Профессор замолчал, тяжело дыша, но неожиданно расслабился и успокоился.

— Знаете, — уже добродушно и мечтательно продолжил Парацельс, — я подбирал две небольшие симпатичные желтые тыковки с такими маленькими хвостиками, как сосочки… Я клал эти тыковки рядышком, они так напоминали мне женские груди… А потом я понял, что женщины вообще не нужны. Что даже детей можно получить без них… Тогда я и написал: «Много споров шло вокруг того, дали ли природа и наука нам в руки средство, с помощью которого можно было бы произвести на свет человека без участия в том женщины. По-моему, это не противоречит законам природы и действительно возможно…». Вы ведь читали эту мою работу «О природе вещей»? Нет? Хотя, конечно же, я ведь ее пока еще не издал. Вы только по разным слухам знаете содержание. Давайте-ка, я вам прочитаю мой рецепт…

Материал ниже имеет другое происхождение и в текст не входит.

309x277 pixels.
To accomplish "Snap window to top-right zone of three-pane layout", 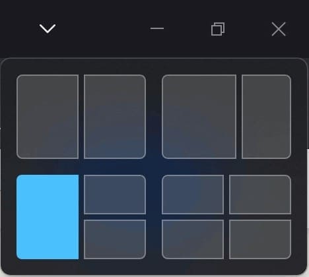I will tap(115, 195).
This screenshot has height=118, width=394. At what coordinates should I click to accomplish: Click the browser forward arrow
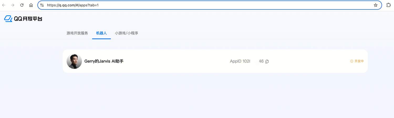coord(13,5)
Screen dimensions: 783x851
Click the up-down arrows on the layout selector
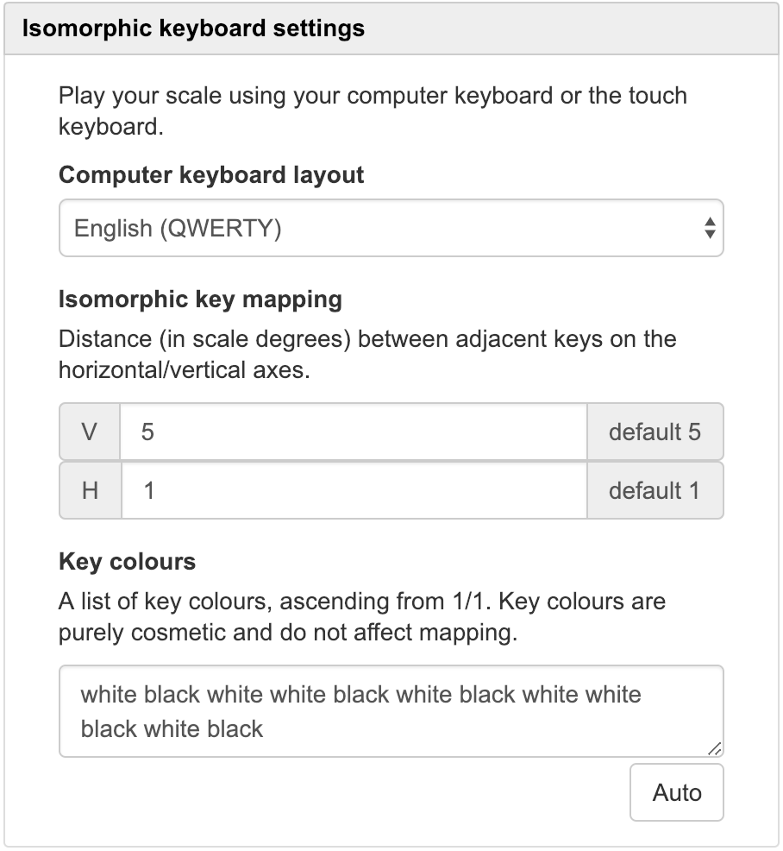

Парацельс взял со стола свою книгу и, как во время лекции в университете в свою бытность профессором в Базеле, продекларировал: «Если сперму, заключенную в плотно запечатанную бутыль, поместить в лошадиный навоз приблизительно на 40 дней и надлежащим образом намагнетизировать, она может начать жить и двигаться. По истечении этого времени субстанция приобретает форму и черты человеческого существа, однако будет прозрачной и бестелесной. Если теперь его еще сорок недель искусственно питать arcanum sanguinis hominis и держать все это время в лошадином навозе при неизменной температуре, оно вырастет в человеческое дитя…»

Парацельс прервался и посмотрел на священника. Со святым отцом явно что-то было не в порядке. Лицо его посинело, язык вывалился, из груди вырывались судорожные хрипы. Хватая руками воздух, священник сполз на пол.

— Ну вот, — так же благодушно продолжил Парацельс. — Я же сказал, что вы читали мои работы невнимательно. А я ведь там совершенно ясно написал: «Все яд и все лекарство, разница лишь в дозе». Профессор положил книгу на стол и поставил обратно на полку реторту с Эликсиром Жизни. Затем в поэтическом расположении духа сел спиной к священнику за письменный стол и дописал в рукопись свои знаменитые строчки:

Все дело — в дозе, лишь один пример:

Все, что мы пьем или едим сверх меры, —

Все это ядом может обернуться…

Когда Парацельс обернулся, священник уже даже не хрипел. Он лежал на полу, изо рта у него шла пена, и лишь судорожно трясущиеся пальцы руки свидетельствовали о том, что он пока еще жив. Надо было торопиться, пока этот жалкий шантажист не умер окончательно. Парацельс прекрасно знал, что из мертвых кровь течет только в древних христианских сказаниях о загадочном сотнике Лонгине. Профессор ловко надрезал скальпелем священнику вены и успел наполнить кровью две чаши; потом кровь идти перестала — сердце незадачливого охотника за вечной жизнью остановилось.

Затем профессор поставил чаши на стол и обложил их магнитами, чтобы усилить жизненную силу крови — как раз пора было подкормить Гомункулуса, которого Парацельс уже пятый месяц выращивал в конском навозе на своем огороде.

 

Истина

(все слова барона Мюнхгаузена — дословно из книг Распе, Иммермана и Бюргера)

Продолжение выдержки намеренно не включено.